9) Conscientious objections on the part of healthcare workers and Catholic healthcare institutions: Healthcare workers must exclude any formal or immediate material cooperation in euthanasia or assisted suicide or any immoral practice. “It is never morally lawful to collaborate with such immoral actions or to imply collusion in word, action or omission.” In such situations, “we must obey God rather than men” (Acts 5:29). 
Healthcare workers as well as Christian healthcare institutions have a right to conscientious objection and in fact have a moral obligation to refrain from co-operation in immoral acts. And governments must acknowledge this right. 

10) Pastoral accompaniment and the support of the Sacraments: Death is a decisive moment in the human person’s encounter with God the Saviour. The Church is called to accompany spiritually the faithful in this situation. No believer should die in loneliness and neglect. The last Sacraments provide great comfort, consolation and spiritual strength to the patient.

The parable of the Good Samaritan shows the qualities to be avoided and those to be embraced in such accompaniment. While indifference, apathy, bias, fear of soiling one’s hands and self-obsession are the qualities to be avoided, attention, listening, understanding, compassion and discretion are the ones to be adopted. 
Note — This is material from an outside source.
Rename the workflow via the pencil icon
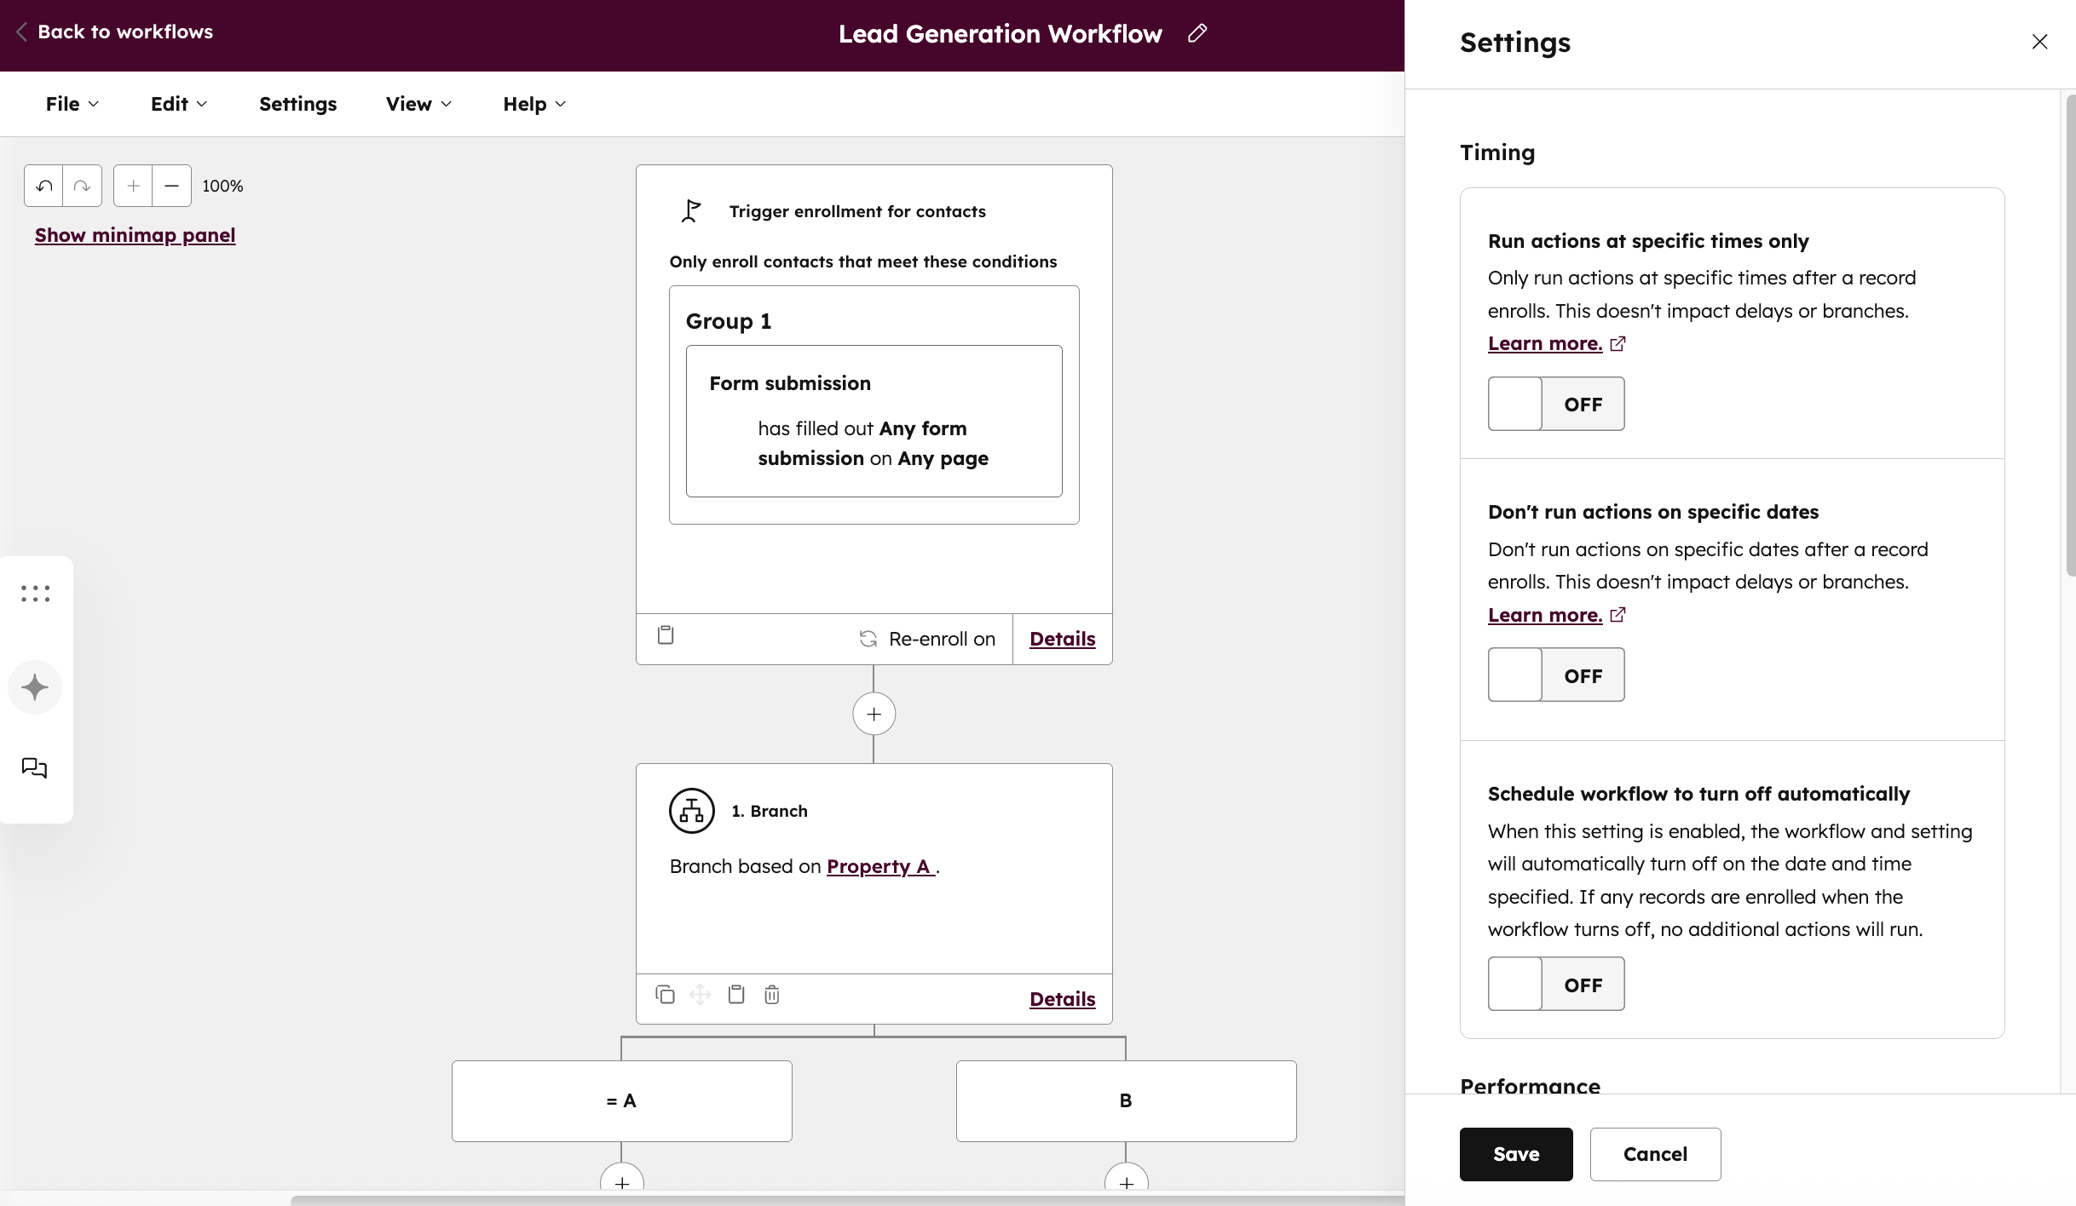pyautogui.click(x=1196, y=33)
11) Pastoral discernment towards those who request euthanasia or assisted suicide: Pastoral accompaniment of those who expressly ask for euthanasia or assisted suicide today presents a singular moment for the pastor to reaffirm the teaching of the Church. For valid and worthy reception of Sacraments of Penance, Anointing and Viaticum, the confessor must discern the penitent’s readiness to take concrete steps that indicate he or she has modified the decision in this regard. Thus a person who may be registered in an association to receive euthanasia or assisted suicide must manifest the intention of cancelling such a registration before receiving the sacraments.
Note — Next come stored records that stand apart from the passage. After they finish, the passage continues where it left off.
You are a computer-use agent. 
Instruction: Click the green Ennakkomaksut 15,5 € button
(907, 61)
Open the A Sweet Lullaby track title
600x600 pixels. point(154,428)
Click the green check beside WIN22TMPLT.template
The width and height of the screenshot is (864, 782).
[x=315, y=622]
Those who assist these persons spiritually must avoid any gesture, such as remaining until the euthanasia is performed, that could be interpreted as approval of this action, and so avoid scandal.  
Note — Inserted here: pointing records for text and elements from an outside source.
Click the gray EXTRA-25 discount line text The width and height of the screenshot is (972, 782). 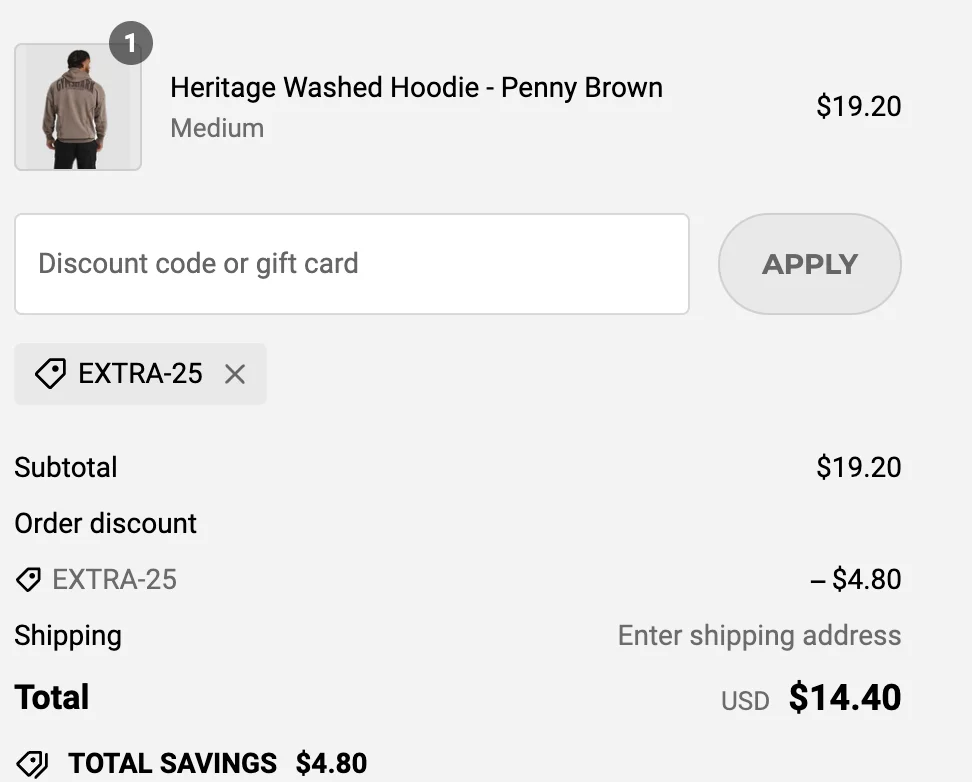[x=115, y=580]
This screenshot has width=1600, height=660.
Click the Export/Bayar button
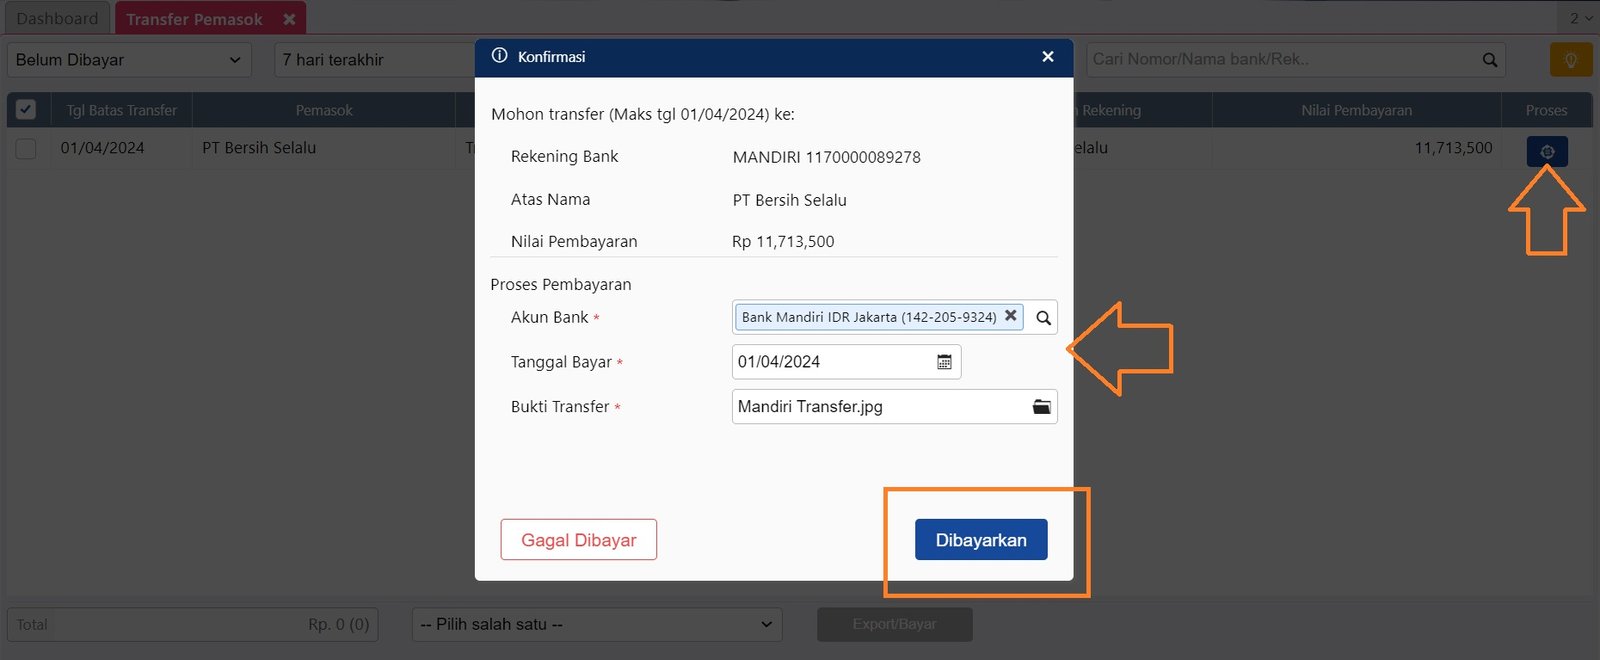click(x=894, y=624)
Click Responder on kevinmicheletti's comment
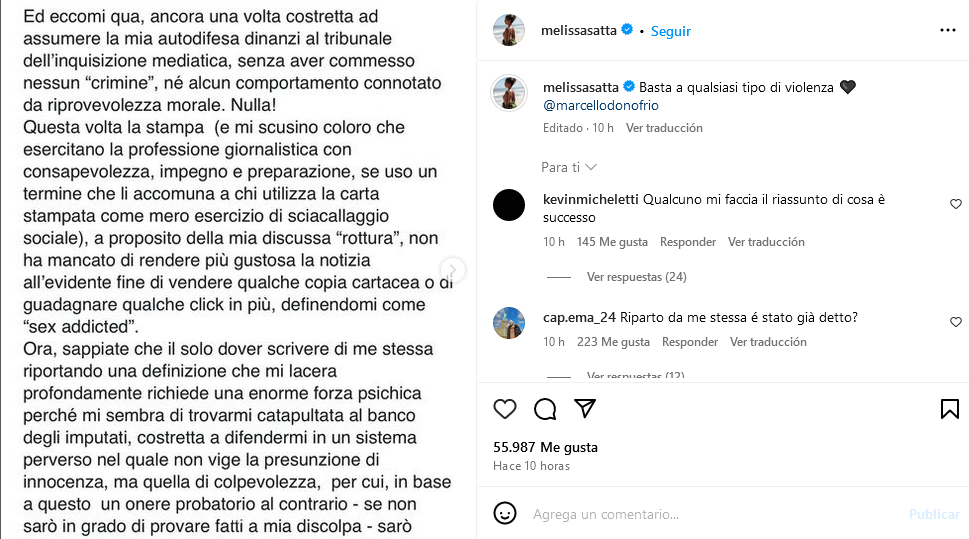This screenshot has height=539, width=969. coord(688,242)
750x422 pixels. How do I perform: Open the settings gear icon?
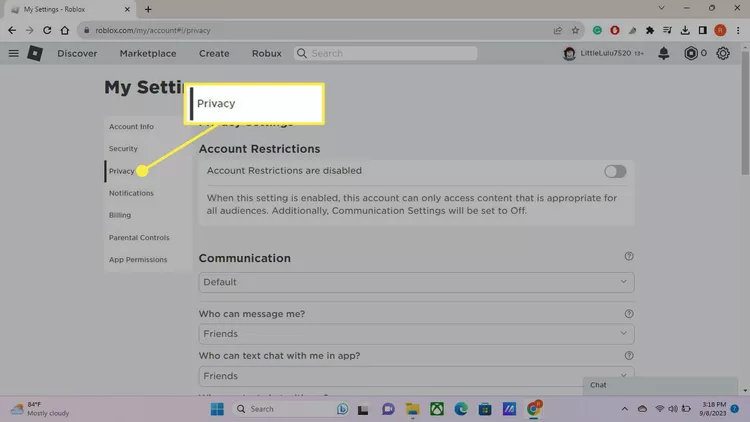tap(723, 53)
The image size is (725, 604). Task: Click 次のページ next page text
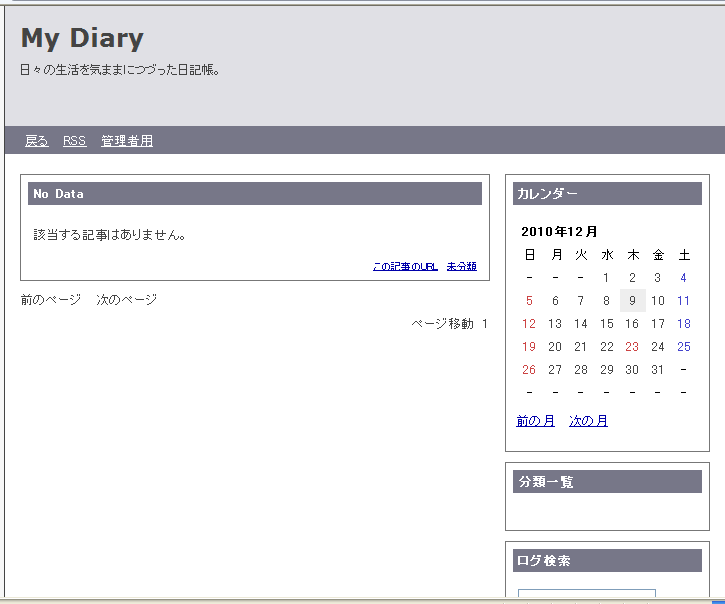pos(127,300)
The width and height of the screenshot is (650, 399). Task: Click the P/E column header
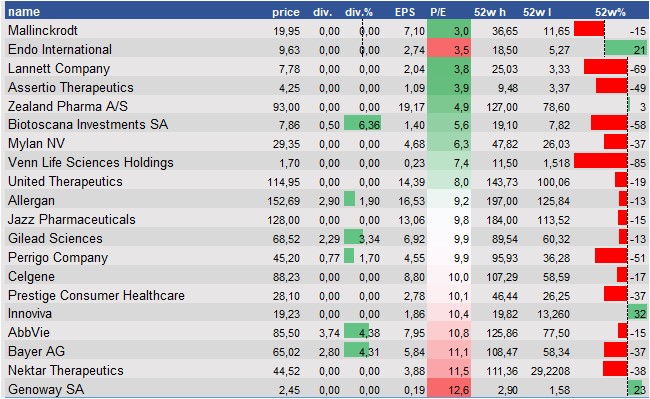coord(438,12)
12) The reform of the education and formation of the healthcare workers;Education has a critical role to play in rightly forming the healthcare workers. Families, schools, other educational institutions and parochial communities must reawaken and refine the sensitivity of people towards their sick and suffering neighbours. More importance is to be given to palliative care. 

Conclusion:

Given the dominant ‘throw-away culture’ and ‘culture of death’ in the world, where abortions, euthanasia and assisted suicide are legalised and are responsible for the deaths of millions, a presentation of the clear teachings of the Church was timely and necessary. Though abortion is only mentioned in passing since it was not the purpose of this Letter, euthanasia and assisted suicide get sufficient attention in the context of pastoral care of terminally ill. The CDF has through this Letter clarified many issues that cause confusion in the minds of pastors, faithful, healthcare workers, etc. Though moral judgement on these issues remains unchanged, the pastoral approach provided is truly of the Good Samaritan, who is Jesus Christ himself. Due emphasis is laid on the necessity of medical, physical, psychological, familial, social and spiritual support to the sick in general and terminally ill in particular. May “every individual feel as if called personally to bear witness to love in suffering.” Let us be compassionate persons, Good Samaritans, who bring love and hope in the face of death.